▶ _WRITTEN PROBLEM_:
Extract, exactly as they appear, the lines of the material between the line containing "Task: Check the 军绿色 color checkbox" and the line containing "Action: point(113,178)", inclusive.

▶ _RECORDS PROVIDED_:
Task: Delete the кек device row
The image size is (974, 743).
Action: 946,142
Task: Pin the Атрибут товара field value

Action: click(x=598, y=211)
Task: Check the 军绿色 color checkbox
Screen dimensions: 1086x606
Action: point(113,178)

--

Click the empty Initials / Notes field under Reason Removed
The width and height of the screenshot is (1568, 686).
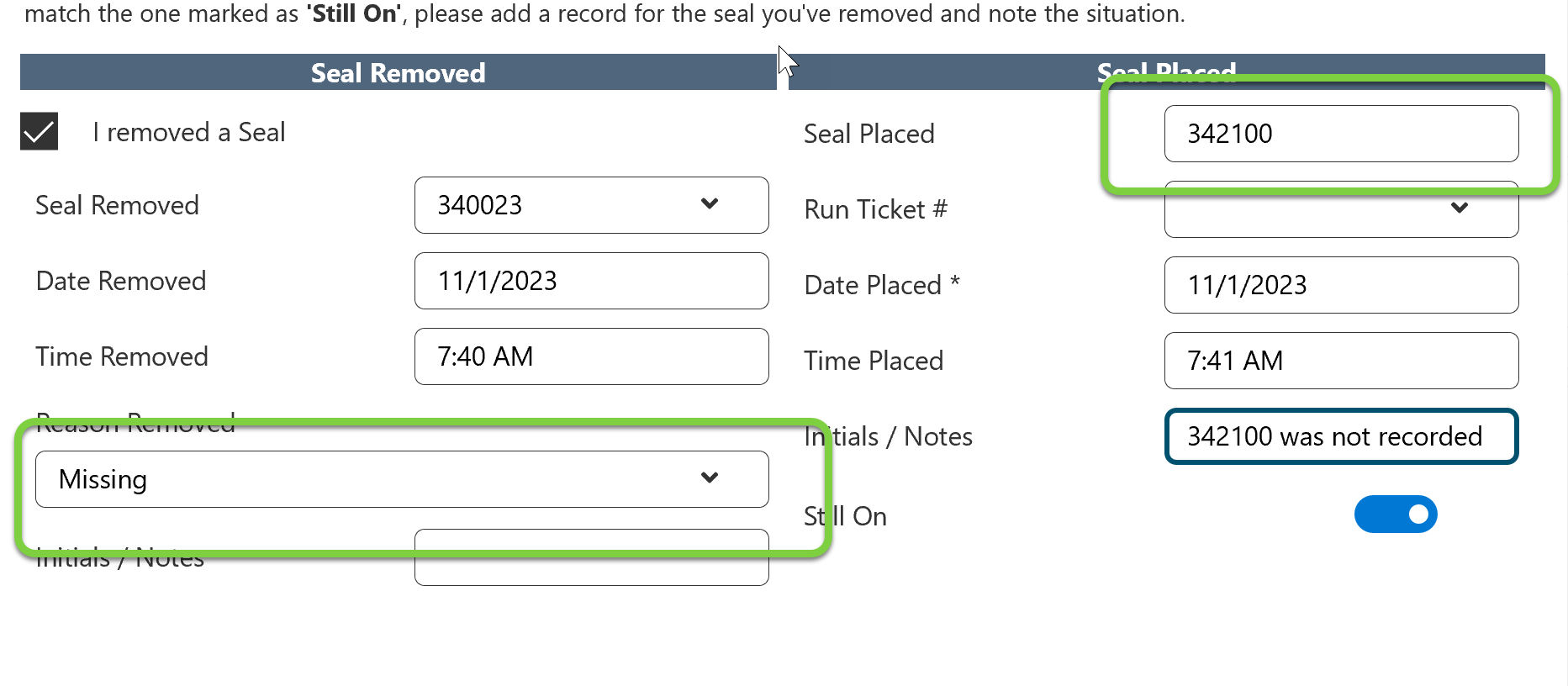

▶ _RESULT OF THIS EXERCISE_:
Task: Check the 军绿色 color checkbox
Screen dimensions: 1086x606
Action: point(113,178)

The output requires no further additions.